» **Task requirements**
Convert the entries starting at the line containing "Qual o preço" and ending at the line containing "Do you own this website? (77, 526)", both included, into a numbered list that includes only those lines and omits any blank lines.

» **Records supplied**
##########

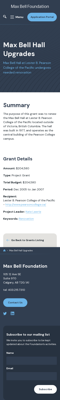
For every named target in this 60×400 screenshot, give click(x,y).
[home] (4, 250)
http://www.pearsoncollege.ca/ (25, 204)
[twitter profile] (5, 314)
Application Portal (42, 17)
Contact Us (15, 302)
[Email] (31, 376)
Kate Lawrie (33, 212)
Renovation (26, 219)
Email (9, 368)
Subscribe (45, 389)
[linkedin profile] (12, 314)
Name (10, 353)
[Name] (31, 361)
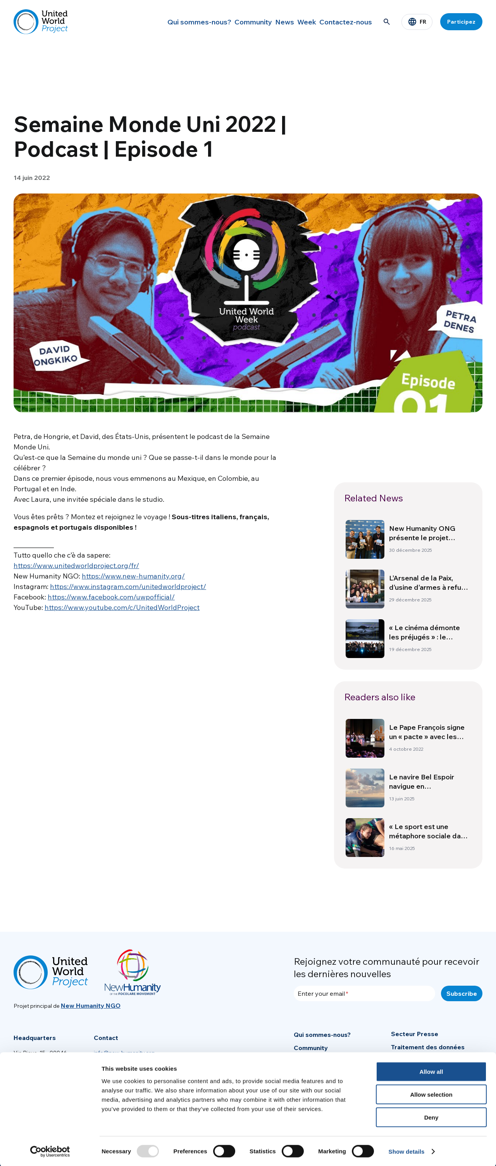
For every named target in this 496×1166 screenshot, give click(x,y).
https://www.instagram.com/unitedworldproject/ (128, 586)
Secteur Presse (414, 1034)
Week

##########

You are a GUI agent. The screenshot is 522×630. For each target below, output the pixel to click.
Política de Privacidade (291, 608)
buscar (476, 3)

##########

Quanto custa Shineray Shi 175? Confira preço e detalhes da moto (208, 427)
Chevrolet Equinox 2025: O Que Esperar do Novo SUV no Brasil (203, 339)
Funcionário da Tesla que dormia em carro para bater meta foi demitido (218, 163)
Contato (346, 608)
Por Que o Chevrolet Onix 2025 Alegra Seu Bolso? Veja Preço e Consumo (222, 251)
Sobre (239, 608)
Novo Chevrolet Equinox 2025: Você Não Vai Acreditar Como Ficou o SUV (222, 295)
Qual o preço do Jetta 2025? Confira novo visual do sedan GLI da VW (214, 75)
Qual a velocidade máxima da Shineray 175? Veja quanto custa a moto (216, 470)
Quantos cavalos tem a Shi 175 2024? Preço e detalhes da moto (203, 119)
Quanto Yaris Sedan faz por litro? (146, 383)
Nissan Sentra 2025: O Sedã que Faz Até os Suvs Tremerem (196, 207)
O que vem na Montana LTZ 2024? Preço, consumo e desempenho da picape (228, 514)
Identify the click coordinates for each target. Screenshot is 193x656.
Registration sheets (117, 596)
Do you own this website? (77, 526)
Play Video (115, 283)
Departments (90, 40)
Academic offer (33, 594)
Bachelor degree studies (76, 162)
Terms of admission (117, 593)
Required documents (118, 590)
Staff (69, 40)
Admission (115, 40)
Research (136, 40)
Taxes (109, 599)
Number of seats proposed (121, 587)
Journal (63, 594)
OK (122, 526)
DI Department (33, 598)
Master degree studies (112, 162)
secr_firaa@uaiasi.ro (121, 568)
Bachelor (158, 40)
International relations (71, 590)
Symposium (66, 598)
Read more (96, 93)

##########

» **Task result**
1. Qual o preço do Jetta 2025? Confira novo visual do sedan GLI da VW (214, 75)
2. Qual a velocidade máxima da Shineray 175? Veja quanto custa a moto (216, 470)
3. Quantos cavalos tem a Shi 175 2024? Preço e detalhes da moto (203, 119)
4. Quanto Yaris Sedan faz por litro? (146, 383)
5. Nissan Sentra 2025: O Sedã que Faz Até os Suvs Tremerem (196, 207)
6. O que vem na Montana LTZ 2024? Preço, consumo e desempenho da picape (228, 514)
7. Identify the click coordinates for each target. Screenshot is 193x656.
8. Registration sheets (117, 596)
9. Do you own this website? (77, 526)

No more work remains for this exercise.